• [Exercise instructions]:
Restate the entries below verbatim.

Data records
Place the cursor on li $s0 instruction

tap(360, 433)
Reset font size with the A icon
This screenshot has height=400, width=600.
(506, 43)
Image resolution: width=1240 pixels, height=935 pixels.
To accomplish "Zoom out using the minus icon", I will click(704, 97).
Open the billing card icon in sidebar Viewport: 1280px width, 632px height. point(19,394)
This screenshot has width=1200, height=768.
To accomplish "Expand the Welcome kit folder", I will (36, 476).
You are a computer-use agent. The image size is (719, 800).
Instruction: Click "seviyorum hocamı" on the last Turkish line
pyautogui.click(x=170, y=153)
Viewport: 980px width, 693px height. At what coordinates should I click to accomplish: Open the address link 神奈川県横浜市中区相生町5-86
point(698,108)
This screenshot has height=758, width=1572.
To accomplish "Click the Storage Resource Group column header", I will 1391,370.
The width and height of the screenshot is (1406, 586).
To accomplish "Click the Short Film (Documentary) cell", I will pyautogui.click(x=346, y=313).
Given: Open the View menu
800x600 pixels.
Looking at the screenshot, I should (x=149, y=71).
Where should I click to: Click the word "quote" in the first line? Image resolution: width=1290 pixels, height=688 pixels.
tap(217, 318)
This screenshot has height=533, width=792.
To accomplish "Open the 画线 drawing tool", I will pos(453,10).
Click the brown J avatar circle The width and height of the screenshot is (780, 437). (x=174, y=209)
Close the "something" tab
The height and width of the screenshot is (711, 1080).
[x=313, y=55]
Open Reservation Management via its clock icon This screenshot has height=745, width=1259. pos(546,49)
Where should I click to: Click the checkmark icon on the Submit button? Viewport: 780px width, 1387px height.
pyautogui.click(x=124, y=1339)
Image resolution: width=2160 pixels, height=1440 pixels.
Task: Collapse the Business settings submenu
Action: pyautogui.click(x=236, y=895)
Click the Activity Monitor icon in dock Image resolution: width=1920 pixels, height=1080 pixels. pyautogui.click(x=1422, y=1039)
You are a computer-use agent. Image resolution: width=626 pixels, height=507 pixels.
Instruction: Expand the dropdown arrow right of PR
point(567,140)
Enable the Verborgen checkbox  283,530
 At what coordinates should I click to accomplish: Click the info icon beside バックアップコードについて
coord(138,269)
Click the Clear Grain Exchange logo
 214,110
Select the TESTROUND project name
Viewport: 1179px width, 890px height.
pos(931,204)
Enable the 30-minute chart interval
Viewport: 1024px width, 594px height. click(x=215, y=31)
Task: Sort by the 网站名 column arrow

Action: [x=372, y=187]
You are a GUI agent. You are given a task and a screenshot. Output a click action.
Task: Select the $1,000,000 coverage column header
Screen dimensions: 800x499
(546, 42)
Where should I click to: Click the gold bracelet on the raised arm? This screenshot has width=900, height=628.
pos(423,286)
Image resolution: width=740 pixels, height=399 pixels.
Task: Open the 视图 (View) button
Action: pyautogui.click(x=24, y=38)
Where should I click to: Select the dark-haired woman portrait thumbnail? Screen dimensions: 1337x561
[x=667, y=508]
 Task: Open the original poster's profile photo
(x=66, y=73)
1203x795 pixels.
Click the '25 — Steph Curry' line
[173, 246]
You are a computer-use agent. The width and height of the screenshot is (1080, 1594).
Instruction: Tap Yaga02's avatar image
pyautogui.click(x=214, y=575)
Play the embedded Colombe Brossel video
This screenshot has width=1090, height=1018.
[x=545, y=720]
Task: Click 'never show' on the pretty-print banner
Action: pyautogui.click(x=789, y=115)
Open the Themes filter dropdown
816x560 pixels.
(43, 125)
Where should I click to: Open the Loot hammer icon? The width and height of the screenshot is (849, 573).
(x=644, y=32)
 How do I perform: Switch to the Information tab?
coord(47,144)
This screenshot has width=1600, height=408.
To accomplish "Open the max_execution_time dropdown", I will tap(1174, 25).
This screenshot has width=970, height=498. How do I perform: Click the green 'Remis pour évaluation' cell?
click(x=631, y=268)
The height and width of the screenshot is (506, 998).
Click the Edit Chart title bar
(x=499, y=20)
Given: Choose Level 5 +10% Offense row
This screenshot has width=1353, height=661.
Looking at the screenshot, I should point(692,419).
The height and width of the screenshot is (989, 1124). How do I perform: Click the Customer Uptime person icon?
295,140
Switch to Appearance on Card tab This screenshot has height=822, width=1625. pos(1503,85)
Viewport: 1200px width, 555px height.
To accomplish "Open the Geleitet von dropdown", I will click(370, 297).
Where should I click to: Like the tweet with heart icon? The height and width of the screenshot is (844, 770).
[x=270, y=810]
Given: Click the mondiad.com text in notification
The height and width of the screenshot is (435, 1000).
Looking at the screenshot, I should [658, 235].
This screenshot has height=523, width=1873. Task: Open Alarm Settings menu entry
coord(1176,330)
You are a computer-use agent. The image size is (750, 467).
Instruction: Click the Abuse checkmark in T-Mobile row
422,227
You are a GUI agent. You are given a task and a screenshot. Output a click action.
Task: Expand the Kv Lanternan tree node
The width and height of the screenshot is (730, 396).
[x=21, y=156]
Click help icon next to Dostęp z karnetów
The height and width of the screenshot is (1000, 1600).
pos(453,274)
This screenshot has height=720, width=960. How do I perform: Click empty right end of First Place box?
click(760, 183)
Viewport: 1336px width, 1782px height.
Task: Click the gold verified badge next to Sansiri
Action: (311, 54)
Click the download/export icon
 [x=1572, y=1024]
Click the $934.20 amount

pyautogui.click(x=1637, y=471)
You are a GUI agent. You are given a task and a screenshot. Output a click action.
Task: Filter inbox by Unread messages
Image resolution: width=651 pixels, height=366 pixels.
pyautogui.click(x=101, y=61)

• [Solution to the problem]:
Place the cursor on li $s0 instruction

tap(360, 433)
Reset font size with the A icon
This screenshot has height=400, width=600.
(506, 43)
Image resolution: width=1240 pixels, height=935 pixels.
To accomplish "Zoom out using the minus icon", I will click(704, 97).
Open the billing card icon in sidebar Viewport: 1280px width, 632px height. point(19,394)
This screenshot has width=1200, height=768.
To accomplish "Expand the Welcome kit folder", I will (36, 476).
You are a computer-use agent. The image size is (719, 800).
Instruction: Click "seviyorum hocamı" on the last Turkish line
pyautogui.click(x=170, y=153)
Viewport: 980px width, 693px height. At what coordinates should I click to accomplish: Open the address link 神奈川県横浜市中区相生町5-86
point(698,108)
This screenshot has height=758, width=1572.
To accomplish "Click the Storage Resource Group column header", I will 1391,370.
The width and height of the screenshot is (1406, 586).
To accomplish "Click the Short Film (Documentary) cell", I will pyautogui.click(x=346, y=313).
Given: Open the View menu
800x600 pixels.
Looking at the screenshot, I should (x=149, y=71).
Where should I click to: Click the word "quote" in the first line? Image resolution: width=1290 pixels, height=688 pixels.
tap(217, 318)
This screenshot has height=533, width=792.
To accomplish "Open the 画线 drawing tool", I will pos(453,10).
Click the brown J avatar circle The width and height of the screenshot is (780, 437). (x=174, y=209)
Close the "something" tab
The height and width of the screenshot is (711, 1080).
[x=313, y=55]
Open Reservation Management via its clock icon This screenshot has height=745, width=1259. pos(546,49)
Where should I click to: Click the checkmark icon on the Submit button? Viewport: 780px width, 1387px height.
pyautogui.click(x=124, y=1339)
Image resolution: width=2160 pixels, height=1440 pixels.
Task: Collapse the Business settings submenu
Action: pyautogui.click(x=236, y=895)
Click the Activity Monitor icon in dock Image resolution: width=1920 pixels, height=1080 pixels. pyautogui.click(x=1422, y=1039)
You are a computer-use agent. Image resolution: width=626 pixels, height=507 pixels.
Instruction: Expand the dropdown arrow right of PR
point(567,140)
Enable the Verborgen checkbox  283,530
 At what coordinates should I click to accomplish: Click the info icon beside バックアップコードについて
coord(138,269)
Click the Clear Grain Exchange logo
 214,110
Select the TESTROUND project name
Viewport: 1179px width, 890px height.
pos(931,204)
Enable the 30-minute chart interval
Viewport: 1024px width, 594px height. click(x=215, y=31)
Task: Sort by the 网站名 column arrow

Action: [x=372, y=187]
You are a GUI agent. You are given a task and a screenshot. Output a click action.
Task: Select the $1,000,000 coverage column header
Screen dimensions: 800x499
(546, 42)
Where should I click to: Click the gold bracelet on the raised arm? This screenshot has width=900, height=628.
pos(423,286)
Image resolution: width=740 pixels, height=399 pixels.
Task: Open the 视图 (View) button
Action: pyautogui.click(x=24, y=38)
Where should I click to: Select the dark-haired woman portrait thumbnail? Screen dimensions: 1337x561
[x=667, y=508]
 Task: Open the original poster's profile photo
(x=66, y=73)
1203x795 pixels.
Click the '25 — Steph Curry' line
[173, 246]
You are a computer-use agent. The width and height of the screenshot is (1080, 1594).
Instruction: Tap Yaga02's avatar image
pyautogui.click(x=214, y=575)
Play the embedded Colombe Brossel video
This screenshot has width=1090, height=1018.
[x=545, y=720]
Task: Click 'never show' on the pretty-print banner
Action: pyautogui.click(x=789, y=115)
Open the Themes filter dropdown
816x560 pixels.
(43, 125)
Where should I click to: Open the Loot hammer icon? The width and height of the screenshot is (849, 573).
(x=644, y=32)
 How do I perform: Switch to the Information tab?
coord(47,144)
This screenshot has width=1600, height=408.
To accomplish "Open the max_execution_time dropdown", I will tap(1174, 25).
This screenshot has width=970, height=498. How do I perform: Click the green 'Remis pour évaluation' cell?
click(x=631, y=268)
The height and width of the screenshot is (506, 998).
Click the Edit Chart title bar
(x=499, y=20)
Given: Choose Level 5 +10% Offense row
This screenshot has width=1353, height=661.
Looking at the screenshot, I should point(692,419).
The height and width of the screenshot is (989, 1124). How do I perform: Click the Customer Uptime person icon?
295,140
Switch to Appearance on Card tab This screenshot has height=822, width=1625. pos(1503,85)
Viewport: 1200px width, 555px height.
To accomplish "Open the Geleitet von dropdown", I will click(370, 297).
Where should I click to: Like the tweet with heart icon? The height and width of the screenshot is (844, 770).
[x=270, y=810]
Given: Click the mondiad.com text in notification
The height and width of the screenshot is (435, 1000).
Looking at the screenshot, I should [658, 235].
This screenshot has height=523, width=1873. Task: Open Alarm Settings menu entry
coord(1176,330)
You are a computer-use agent. The image size is (750, 467).
Instruction: Click the Abuse checkmark in T-Mobile row
422,227
You are a GUI agent. You are given a task and a screenshot. Output a click action.
Task: Expand the Kv Lanternan tree node
The width and height of the screenshot is (730, 396).
[x=21, y=156]
Click help icon next to Dostęp z karnetów
The height and width of the screenshot is (1000, 1600).
pos(453,274)
This screenshot has height=720, width=960. How do I perform: Click empty right end of First Place box?
click(760, 183)
Viewport: 1336px width, 1782px height.
Task: Click the gold verified badge next to Sansiri
Action: (311, 54)
Click the download/export icon
 [x=1572, y=1024]
Click the $934.20 amount

pyautogui.click(x=1637, y=471)
You are a GUI agent. You are given a task and a screenshot. Output a click action.
Task: Filter inbox by Unread messages
Image resolution: width=651 pixels, height=366 pixels.
pyautogui.click(x=101, y=61)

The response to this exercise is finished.